Dounia Ben Abbes Taarji : Le label ne pourrait être élargi aux organisations qui ne relèvent pas de la cgem

Dounia Ben Abbes Taarji : Le label ne pourrait être élargi aux organisations qui ne relèvent pas de la cgem

ALM : Le CESE vient d’adopter son avis sur la Responsabilité sociale des organisations (RSO). Quel commentaire faites-vous de la décision du Conseil ?

Dounia Ben Abbes Taarji : Le travail du CESE est, une fois encore, extrêmement intéressant en ce qu’il fait une synthèse globale de ce concept qu’il identifie comme «mécanisme de transition vers le développement durable». Si le CESE s’intéresse à la RSO, ce n’est pas par un effet de mode, mais c’est parce qu’il est porteur des valeurs et des outils nécessaires pour le développement durable auquel notre pays aspire : respect des droits humains, de l’environnement, loyauté des pratiques, éthique, bonne gouvernance, transparence, prise en considération des parties prenantes, etc.
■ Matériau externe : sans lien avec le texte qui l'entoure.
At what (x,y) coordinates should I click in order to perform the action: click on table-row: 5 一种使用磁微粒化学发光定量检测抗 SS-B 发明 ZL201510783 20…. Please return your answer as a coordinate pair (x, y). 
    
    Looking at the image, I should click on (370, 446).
Dans son rapport, le CESE analyse le concept et sa portée. Il établit un état des lieux et un diagnostic de la pratique dans notre pays. Le Conseil examine également un benchmark des pays qui ont intégré la RSO dans leurs stratégies publiques. Enfin, et c’est là où le CESE joue pleinement son rôle, il dresse une longue liste de recommandations ayant pour objectif d’ancrer la RSO dans notre pays. En effet, le CESE rappelle que l’État dans son rôle et ses prérogatives est en premier lieu le garant de l’impulsion du développement durable auprès des acteurs du tissu économique et social.

Parmi les recommandations émises par le CESE l’élargissement du périmètre du label RSE de la CGEM. Quelle serait ainsi la nouvelle formule du label ?
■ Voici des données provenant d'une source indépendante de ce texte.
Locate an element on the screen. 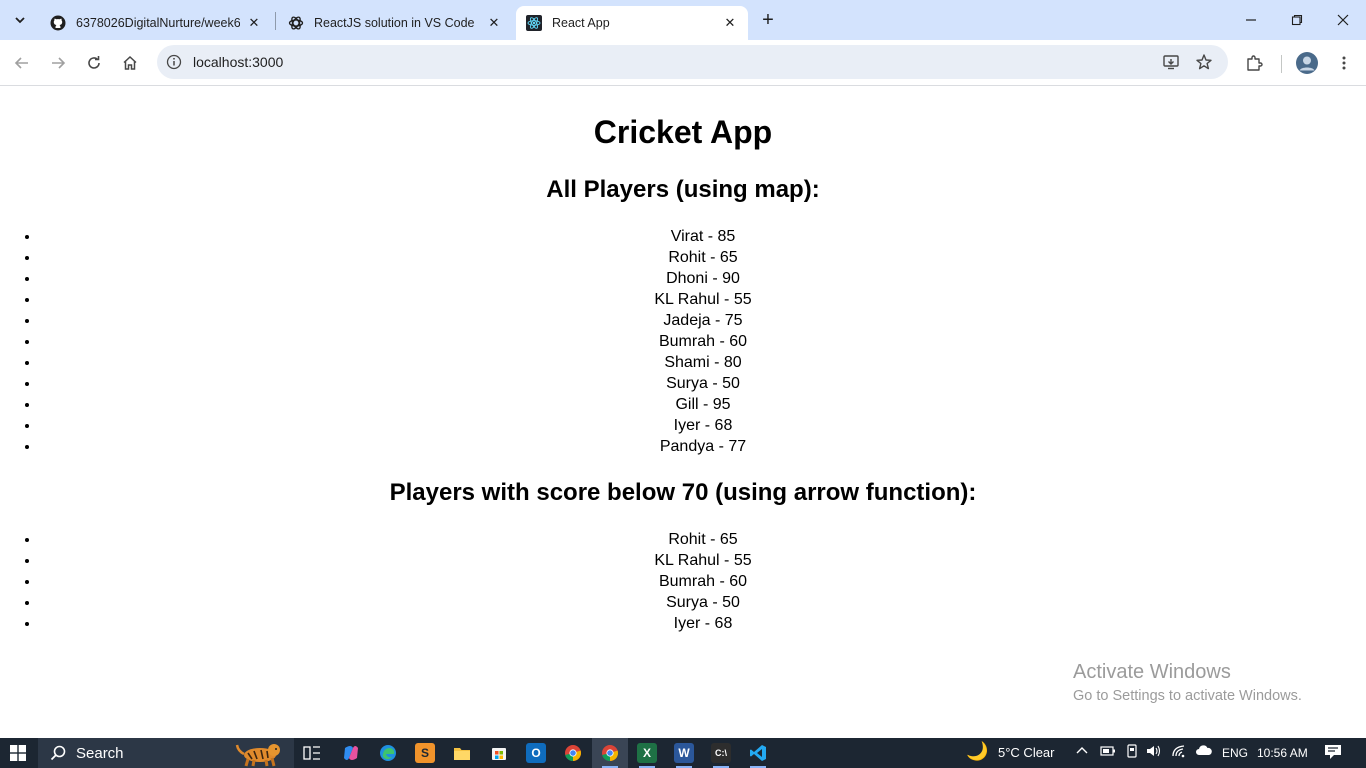 The width and height of the screenshot is (1366, 768). moon-weather-icon: 🌙 is located at coordinates (978, 751).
Le CESE a recommandé l’élargissement du champ d’action de la démarche de la responsabilité sociale et sociétale, en considérant qu’elle n’est aujourd’hui plus du seul ressort des entreprises privées, mais aussi celui de l’ensemble des organisations. Le CESE recommande ainsi de dupliquer l’approche de la CGEM à d’autres organisations telles que, par exemple, les associations, les administrations, ou les collectivités territoriales. La CGEM, de par son statut, ne peut se consacrer qu’aux entreprises aussi le label CGEM ne pourrait être élargi à d’autres types d’organisations qui ne relèvent pas de la Confédération. En revanche, bien entendu, la CGEM est tout à fait disponible pour partager son expérience et accompagner d’autres acteurs dans des démarches comparables, et notamment pour renforcer les synergies avec les pouvoirs publics en vue de promouvoir des actions ciblées aux PME.

Y a-t-il de grandes différences entre les concepts RSO et RSE ?

Dans leur contenu, les concepts de RSO (Responsabilité sociétale des organisations) et de RSE (Responsabilité sociale – ou sociétale, selon la traduction retenue- des entreprises) sont identiques. Pour reprendre la définition de l’ISO : «la Responsabilité Sociétale des organisations est la responsabilité d’une organisation vis-à-vis des impacts de ses décisions et activités sur la société et sur l’environnement se traduisant par un comportement transparent et éthique. Ce comportement contribue au développement durable, y compris à la santé et au bien-être de la société. Il prend en compte les attentes des parties prenantes, respecte les lois en vigueur et s’inscrit en accord avec les normes internationales de comportement. Il est également intégré dans l’ensemble de l’organisation et mis en œuvre dans ses relations. La seule différence entre les deux concepts porte sur leur champ d’intervention : la RSO s’adresse à tout type d’organisation, par exemple aux associations, aux collectivités territoriales et aux administrations alors que la RSE ne cible que les entreprises. On pourrait dire que la RSO englobe la RSE, ou que la RSE est la RSO pour les entreprises.